Proof that $\log(a^b) = b\log a$ when $\log$ is defined by an integral

Question

When $\log a$ is defined as $\displaystyle\int_1^a\frac{dx}x$, then how does one prove that $\log(a^b)=b\log a$?

I will post an answer here that is identical to an answer I posted to another question.
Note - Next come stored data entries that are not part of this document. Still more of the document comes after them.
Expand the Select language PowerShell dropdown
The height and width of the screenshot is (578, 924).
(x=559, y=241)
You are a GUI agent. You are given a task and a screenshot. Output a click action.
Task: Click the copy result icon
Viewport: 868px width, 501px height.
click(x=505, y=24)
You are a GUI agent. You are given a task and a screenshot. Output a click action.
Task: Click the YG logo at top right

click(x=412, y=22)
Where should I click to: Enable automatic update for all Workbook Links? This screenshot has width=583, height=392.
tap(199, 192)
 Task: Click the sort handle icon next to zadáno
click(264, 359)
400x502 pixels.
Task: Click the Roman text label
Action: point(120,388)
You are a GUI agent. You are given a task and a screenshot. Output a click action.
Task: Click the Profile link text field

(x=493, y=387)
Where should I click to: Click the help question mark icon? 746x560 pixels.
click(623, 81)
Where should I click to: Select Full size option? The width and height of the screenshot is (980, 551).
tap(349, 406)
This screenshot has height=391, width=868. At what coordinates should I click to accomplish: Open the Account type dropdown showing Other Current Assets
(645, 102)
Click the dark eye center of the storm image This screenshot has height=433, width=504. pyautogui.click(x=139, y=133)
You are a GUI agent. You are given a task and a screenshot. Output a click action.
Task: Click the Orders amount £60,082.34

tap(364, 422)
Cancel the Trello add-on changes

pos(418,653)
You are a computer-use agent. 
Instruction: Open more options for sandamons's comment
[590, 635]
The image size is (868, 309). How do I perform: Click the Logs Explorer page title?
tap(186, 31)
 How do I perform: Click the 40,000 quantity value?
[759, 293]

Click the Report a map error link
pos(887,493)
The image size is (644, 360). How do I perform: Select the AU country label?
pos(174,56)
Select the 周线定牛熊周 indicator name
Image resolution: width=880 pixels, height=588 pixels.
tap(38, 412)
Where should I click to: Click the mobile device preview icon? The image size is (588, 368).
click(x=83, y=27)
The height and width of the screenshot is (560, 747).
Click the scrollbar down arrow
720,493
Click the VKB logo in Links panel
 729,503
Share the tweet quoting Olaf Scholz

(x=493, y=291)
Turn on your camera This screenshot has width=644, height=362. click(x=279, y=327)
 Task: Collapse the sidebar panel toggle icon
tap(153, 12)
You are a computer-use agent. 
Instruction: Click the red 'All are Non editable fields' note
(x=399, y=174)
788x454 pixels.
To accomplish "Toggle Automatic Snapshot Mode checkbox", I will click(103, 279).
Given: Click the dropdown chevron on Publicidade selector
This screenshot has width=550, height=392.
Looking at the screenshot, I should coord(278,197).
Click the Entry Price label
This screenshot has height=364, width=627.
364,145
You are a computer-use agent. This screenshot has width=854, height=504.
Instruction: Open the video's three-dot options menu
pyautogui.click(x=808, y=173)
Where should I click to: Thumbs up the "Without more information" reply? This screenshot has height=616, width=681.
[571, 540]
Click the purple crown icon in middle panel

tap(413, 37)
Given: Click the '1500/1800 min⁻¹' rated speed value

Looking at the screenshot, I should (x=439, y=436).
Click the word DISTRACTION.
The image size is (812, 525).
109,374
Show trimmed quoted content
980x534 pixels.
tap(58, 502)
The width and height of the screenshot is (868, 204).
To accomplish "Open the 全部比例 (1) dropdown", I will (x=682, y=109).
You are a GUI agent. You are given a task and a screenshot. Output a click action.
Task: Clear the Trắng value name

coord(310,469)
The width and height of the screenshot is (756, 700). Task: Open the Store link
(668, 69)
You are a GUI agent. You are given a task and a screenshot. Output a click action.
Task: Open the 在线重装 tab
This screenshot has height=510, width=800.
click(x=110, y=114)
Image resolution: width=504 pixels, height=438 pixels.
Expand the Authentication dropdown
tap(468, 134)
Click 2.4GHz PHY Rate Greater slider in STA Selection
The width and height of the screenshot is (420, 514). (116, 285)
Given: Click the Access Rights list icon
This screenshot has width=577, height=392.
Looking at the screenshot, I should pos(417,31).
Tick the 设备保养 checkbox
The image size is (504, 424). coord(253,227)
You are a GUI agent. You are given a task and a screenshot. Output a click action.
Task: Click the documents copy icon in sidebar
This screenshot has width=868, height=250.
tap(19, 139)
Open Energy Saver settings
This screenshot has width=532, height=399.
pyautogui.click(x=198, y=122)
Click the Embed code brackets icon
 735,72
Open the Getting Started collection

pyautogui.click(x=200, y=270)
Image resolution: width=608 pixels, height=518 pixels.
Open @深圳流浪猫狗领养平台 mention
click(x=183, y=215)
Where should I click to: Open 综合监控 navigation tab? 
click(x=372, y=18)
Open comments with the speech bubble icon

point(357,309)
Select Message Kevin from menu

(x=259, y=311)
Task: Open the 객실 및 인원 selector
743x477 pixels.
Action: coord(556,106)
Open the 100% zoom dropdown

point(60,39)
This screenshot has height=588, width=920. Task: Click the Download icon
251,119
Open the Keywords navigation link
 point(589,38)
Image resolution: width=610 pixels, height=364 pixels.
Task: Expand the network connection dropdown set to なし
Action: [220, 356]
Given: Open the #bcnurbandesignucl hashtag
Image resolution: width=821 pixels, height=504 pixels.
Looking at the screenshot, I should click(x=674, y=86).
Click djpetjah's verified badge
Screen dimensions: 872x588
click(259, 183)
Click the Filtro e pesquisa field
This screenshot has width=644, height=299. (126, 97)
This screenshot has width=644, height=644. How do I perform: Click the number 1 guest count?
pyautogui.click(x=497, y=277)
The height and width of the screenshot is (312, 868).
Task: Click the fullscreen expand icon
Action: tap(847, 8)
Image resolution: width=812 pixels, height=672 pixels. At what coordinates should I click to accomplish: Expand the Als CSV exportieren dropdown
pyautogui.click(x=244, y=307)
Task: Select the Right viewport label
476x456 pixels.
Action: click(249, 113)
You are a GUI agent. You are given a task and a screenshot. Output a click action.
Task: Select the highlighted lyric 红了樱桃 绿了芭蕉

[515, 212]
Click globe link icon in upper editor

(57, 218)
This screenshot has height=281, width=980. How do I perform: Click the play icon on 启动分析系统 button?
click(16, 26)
The original poster down-voted it saying that's not the definition of logarithm he was using.

Answer 1

$$ \log(a^b) = \int_1^{a^b} \frac{dx}x. $$ Suppose $w^{\,b}=x$. Then $bw^{b-1}\,dw= dx$, so $b\dfrac{dw}{w} = \dfrac{dx}x$. As $x$ goes from $1$ to $a^b$, then $w$ goes from $1$ to $a$. Hence, $$ \log(a^b) = \int_1^{a^b} \frac{dx}x = \int_1^a b \frac{dw}w = b\log a. $$

Answer 2

Alternative proof

Let

$$F(a)=\int_1^{a^b}\frac{dx}{x}$$ then by the fundemental theorem of analysis $$F'(a)=\frac{1}{a^b}\times ba^{b-1}=\frac ba$$ so we integrate we find

$$F(a)=b\log a+C$$ and using that $F(1)=0$ we conclude that $$F(a)=\log(a^b)=b\log a$$